On lui refuse la nationalité allemande pour ne pas avoir voulu serrer la main à une femme

Il avait pourtant réussi avec brio le test de naturalisation.
 
C’est une poignée de main qui lui coûte cher. Le tribunal administratif du Bade-Wurtemberg vient de décider de ne pas naturaliser un homme qui a refusé de serrer la main de la femme en charge de lui remettre le certificat de naturalisation.
 
L’histoire remonte à 2012, quand un médecin libanais arrivé en Allemagne dix ans plus tôt, où il a étudié, a fait les démarches pour être naturalisé dans le pays.

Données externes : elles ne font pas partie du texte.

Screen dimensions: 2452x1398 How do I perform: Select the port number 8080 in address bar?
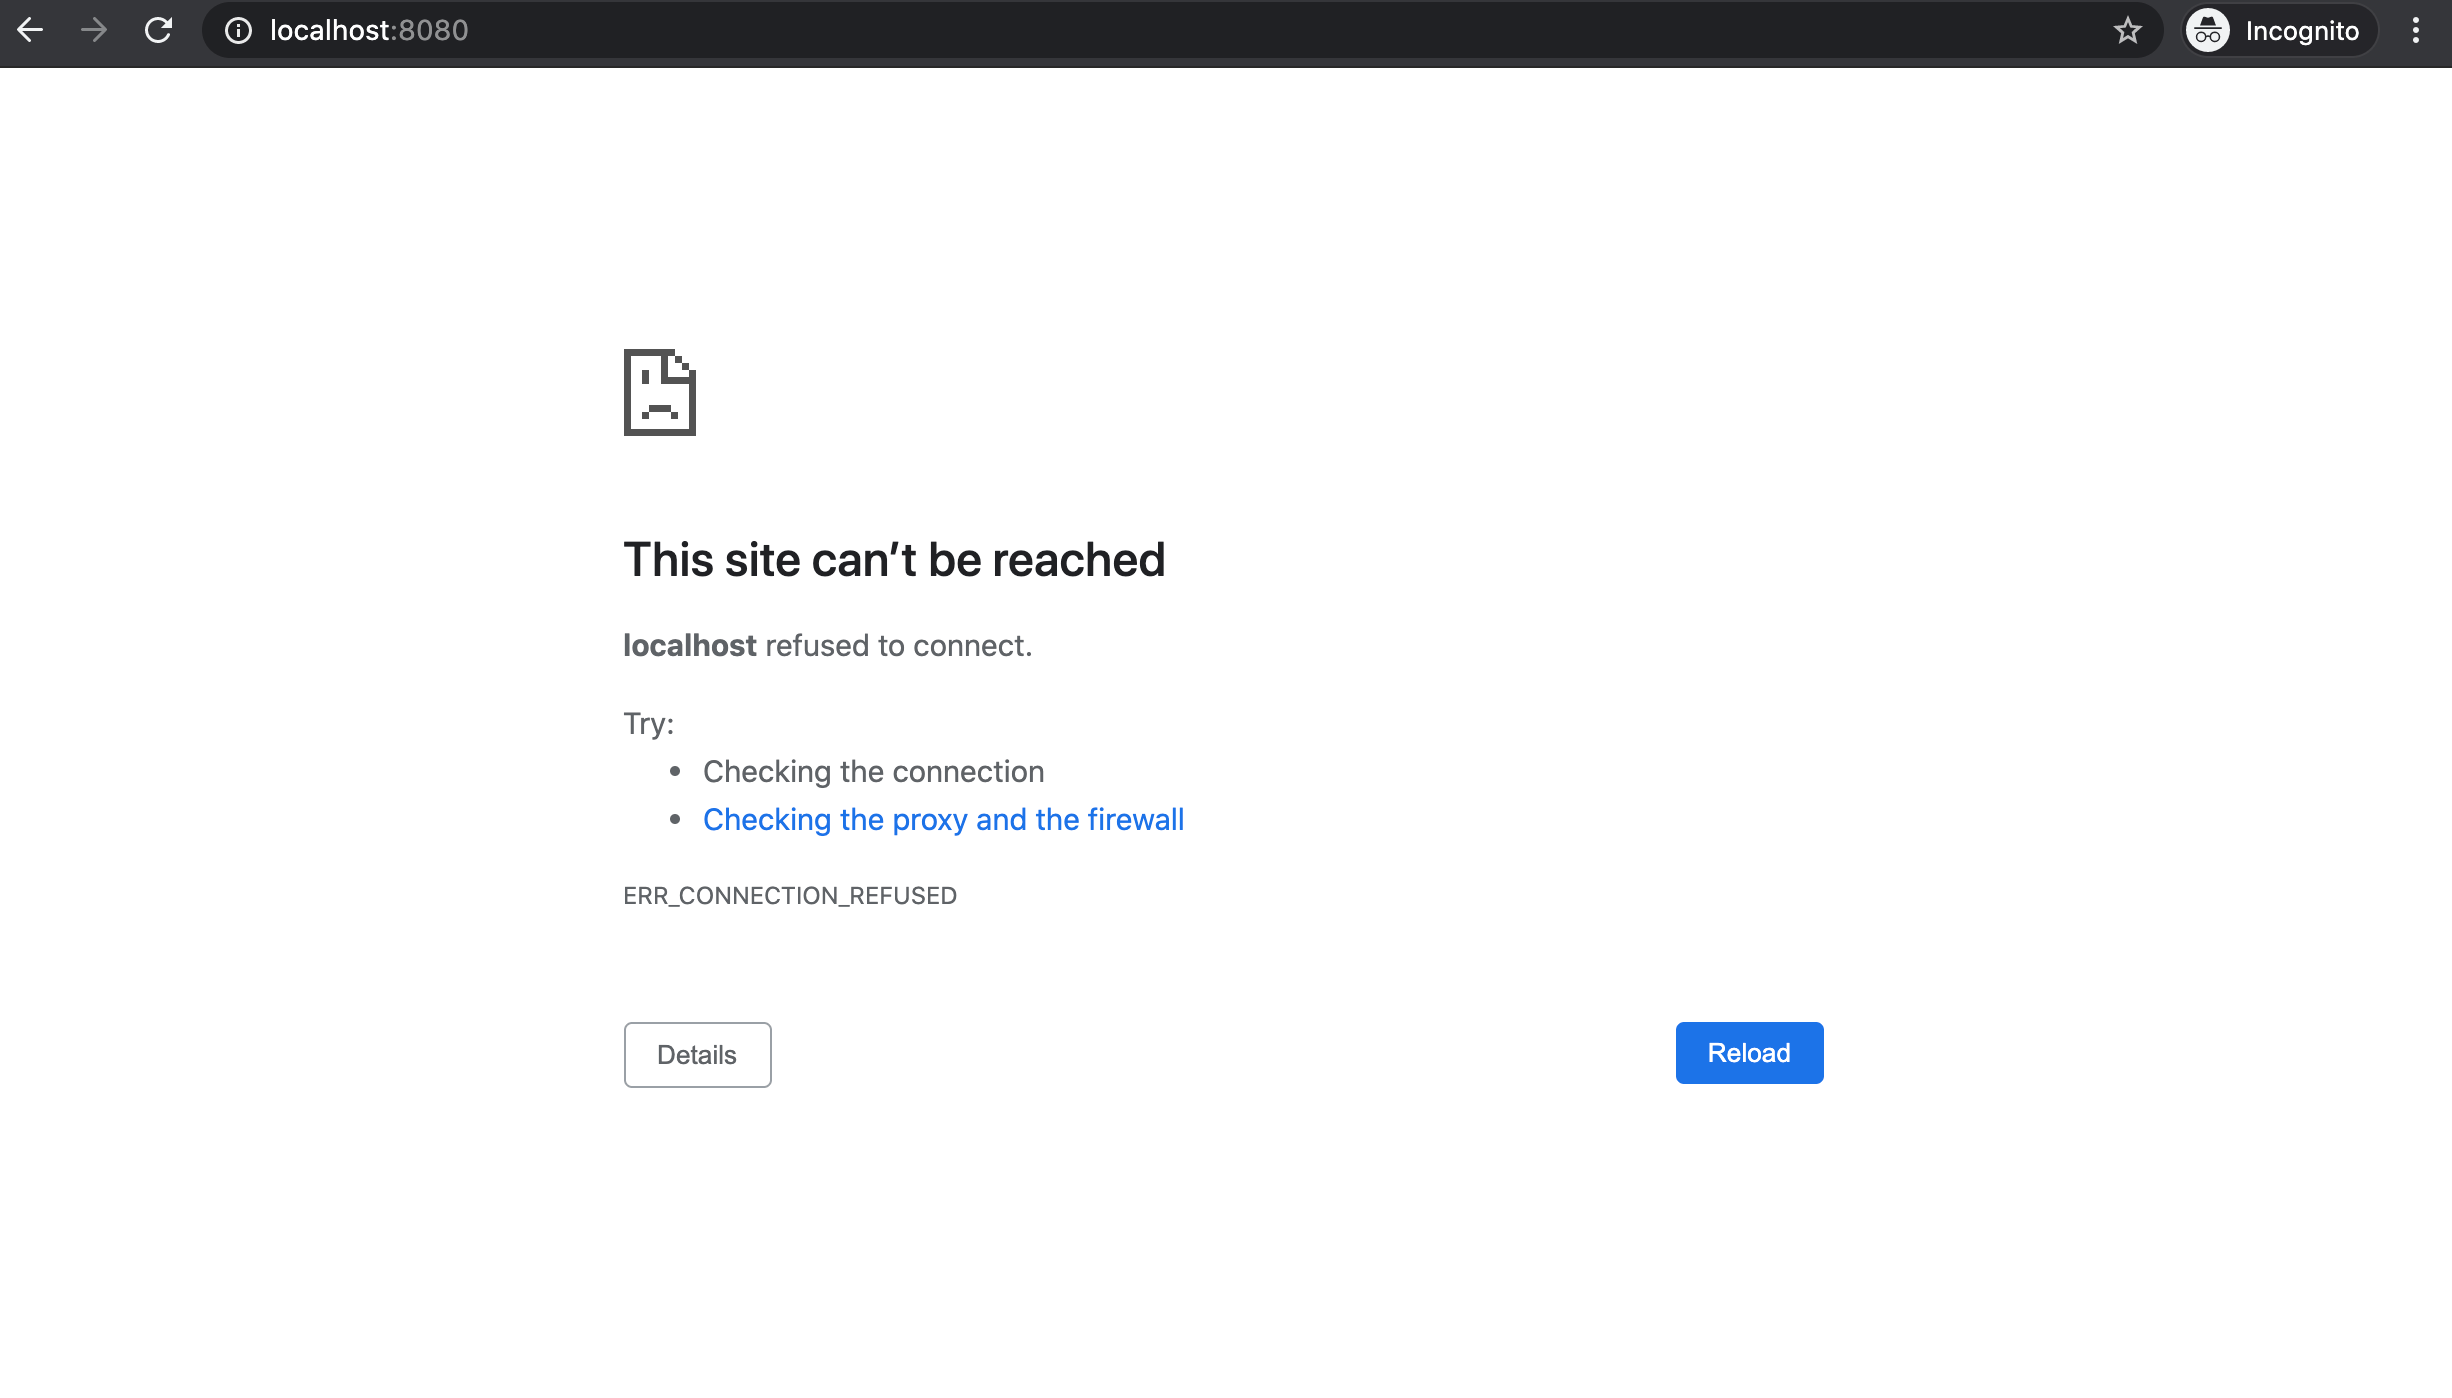434,30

Ce dernier a passé tous les tests de naturalisation allemande, et les a réussis haut la main, avec les meilleurs scores possibles, rapporte Deutsche Welle.
 
Pourtant, en 2015, le jour de la remise du certificat, l’homme en question a refusé de serrer la main de la fonctionnaire en charge de son dossier, notamment pour des raisons religieuses. Cette dernière n’a donc pas souhaité lui remettre le précieux sésame.
 
Furieux, l’homme a d’abord saisi le tribunal administratif de Stuttgart, avant de faire appel devant le tribunal administratif du Bade-Wurtemberg. Ce dernier a décidé le 17 octobre de rejeter à son tour la demande de naturalisation de l’homme, et propose de porter l’affaire devant le tribunal administratif fédéral vu son importance, ajoute le média allemand.
 
«Un danger de tentation sexuelle»
 
Face au juge, l’homme a tenté de justifier son geste, expliquant que ne pas serrer la main d’une femme était une promesse faite à son épouse et que, de toute façon, il ne serrait pas la main des hommes non plus.
 
Les juges en ont décidé autrement. Selon le tribunal du Bade-Wurtemberg, l’homme aurait refusé de faire ce geste car il considère les femmes comme «un danger de tentation sexuelle», des valeurs qui enfreignent le principe d’égalité inscrit dans la constitution allemande.
 
Une histoire quelque peu similaire avait fait couler beaucoup d’encre en France. Le mardi 22 septembre 2020, un homme de confession musulmane avait été condamné à 750 euros d’amende et à 1.500 euros de dommages et intérêts pour avoir refusé de serrer la main de la préfète du Cher, au motif que sa religion le lui interdisait.